→ **DIRECTIONS FOR THIS TASK**: Once the line containing "You are a computer-use agent. Viewport: 589px" is found, retype it and each line after it through the last entry below, word for word, and nothing else.

→ **DATA FOR REVIEW**:
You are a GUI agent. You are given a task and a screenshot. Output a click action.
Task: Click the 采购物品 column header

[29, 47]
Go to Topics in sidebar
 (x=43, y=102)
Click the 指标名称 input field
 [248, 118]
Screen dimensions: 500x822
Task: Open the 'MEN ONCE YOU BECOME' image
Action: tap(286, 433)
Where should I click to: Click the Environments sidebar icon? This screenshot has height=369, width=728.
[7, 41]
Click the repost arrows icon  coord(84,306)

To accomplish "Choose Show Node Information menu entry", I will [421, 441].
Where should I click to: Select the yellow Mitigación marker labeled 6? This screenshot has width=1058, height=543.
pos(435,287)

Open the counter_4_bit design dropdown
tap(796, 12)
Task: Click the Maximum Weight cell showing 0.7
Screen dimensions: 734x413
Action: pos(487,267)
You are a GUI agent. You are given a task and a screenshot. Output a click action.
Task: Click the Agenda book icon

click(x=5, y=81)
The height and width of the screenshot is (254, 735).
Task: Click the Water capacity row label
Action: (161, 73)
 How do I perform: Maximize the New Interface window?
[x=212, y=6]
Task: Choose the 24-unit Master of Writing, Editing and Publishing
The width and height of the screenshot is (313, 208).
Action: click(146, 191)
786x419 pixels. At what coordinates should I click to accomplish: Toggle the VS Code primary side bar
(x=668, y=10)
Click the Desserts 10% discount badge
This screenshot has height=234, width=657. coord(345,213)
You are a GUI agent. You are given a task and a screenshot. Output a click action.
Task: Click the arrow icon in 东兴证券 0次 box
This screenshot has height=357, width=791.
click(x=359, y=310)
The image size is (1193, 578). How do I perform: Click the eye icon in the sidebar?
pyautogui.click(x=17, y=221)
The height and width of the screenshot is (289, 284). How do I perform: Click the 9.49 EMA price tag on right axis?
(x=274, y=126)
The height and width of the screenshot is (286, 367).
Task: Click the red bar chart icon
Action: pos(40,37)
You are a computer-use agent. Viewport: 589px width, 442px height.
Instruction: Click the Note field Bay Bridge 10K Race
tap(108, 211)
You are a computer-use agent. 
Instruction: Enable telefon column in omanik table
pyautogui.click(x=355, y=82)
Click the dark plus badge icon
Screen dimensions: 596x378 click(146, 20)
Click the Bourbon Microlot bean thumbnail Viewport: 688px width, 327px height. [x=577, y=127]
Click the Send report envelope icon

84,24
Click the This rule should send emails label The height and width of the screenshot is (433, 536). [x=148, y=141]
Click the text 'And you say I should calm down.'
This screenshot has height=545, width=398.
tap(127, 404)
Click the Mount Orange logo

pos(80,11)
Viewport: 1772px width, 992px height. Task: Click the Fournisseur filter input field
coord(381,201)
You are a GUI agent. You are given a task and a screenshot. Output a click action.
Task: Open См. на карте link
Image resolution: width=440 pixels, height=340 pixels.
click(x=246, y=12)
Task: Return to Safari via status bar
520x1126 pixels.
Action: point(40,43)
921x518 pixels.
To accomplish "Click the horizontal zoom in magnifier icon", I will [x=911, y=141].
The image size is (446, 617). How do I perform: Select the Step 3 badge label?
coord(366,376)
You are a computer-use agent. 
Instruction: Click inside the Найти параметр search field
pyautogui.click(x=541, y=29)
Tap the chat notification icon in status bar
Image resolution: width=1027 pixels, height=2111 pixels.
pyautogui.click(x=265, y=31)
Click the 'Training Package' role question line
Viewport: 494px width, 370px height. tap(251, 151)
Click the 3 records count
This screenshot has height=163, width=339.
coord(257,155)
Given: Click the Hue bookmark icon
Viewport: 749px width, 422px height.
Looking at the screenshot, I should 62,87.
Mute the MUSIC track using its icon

→ **ANSWER TO THIS TASK**:
You are a computer-use agent. Viewport: 589px width, 442px height.
Instruction: Click the Note field Bay Bridge 10K Race
tap(108, 211)
You are a computer-use agent. 
Instruction: Enable telefon column in omanik table
pyautogui.click(x=355, y=82)
Click the dark plus badge icon
Screen dimensions: 596x378 click(146, 20)
Click the Bourbon Microlot bean thumbnail Viewport: 688px width, 327px height. [x=577, y=127]
Click the Send report envelope icon

84,24
Click the This rule should send emails label The height and width of the screenshot is (433, 536). [x=148, y=141]
Click the text 'And you say I should calm down.'
This screenshot has height=545, width=398.
tap(127, 404)
Click the Mount Orange logo

pos(80,11)
Viewport: 1772px width, 992px height. Task: Click the Fournisseur filter input field
coord(381,201)
You are a GUI agent. You are given a task and a screenshot. Output a click action.
Task: Open См. на карте link
Image resolution: width=440 pixels, height=340 pixels.
click(x=246, y=12)
Task: Return to Safari via status bar
520x1126 pixels.
Action: point(40,43)
921x518 pixels.
To accomplish "Click the horizontal zoom in magnifier icon", I will [x=911, y=141].
The image size is (446, 617). How do I perform: Select the Step 3 badge label?
coord(366,376)
You are a computer-use agent. 
Instruction: Click inside the Найти параметр search field
pyautogui.click(x=541, y=29)
Tap the chat notification icon in status bar
Image resolution: width=1027 pixels, height=2111 pixels.
pyautogui.click(x=265, y=31)
Click the 'Training Package' role question line
Viewport: 494px width, 370px height. tap(251, 151)
Click the 3 records count
This screenshot has height=163, width=339.
coord(257,155)
Given: Click the Hue bookmark icon
Viewport: 749px width, 422px height.
Looking at the screenshot, I should 62,87.
Mute the MUSIC track using its icon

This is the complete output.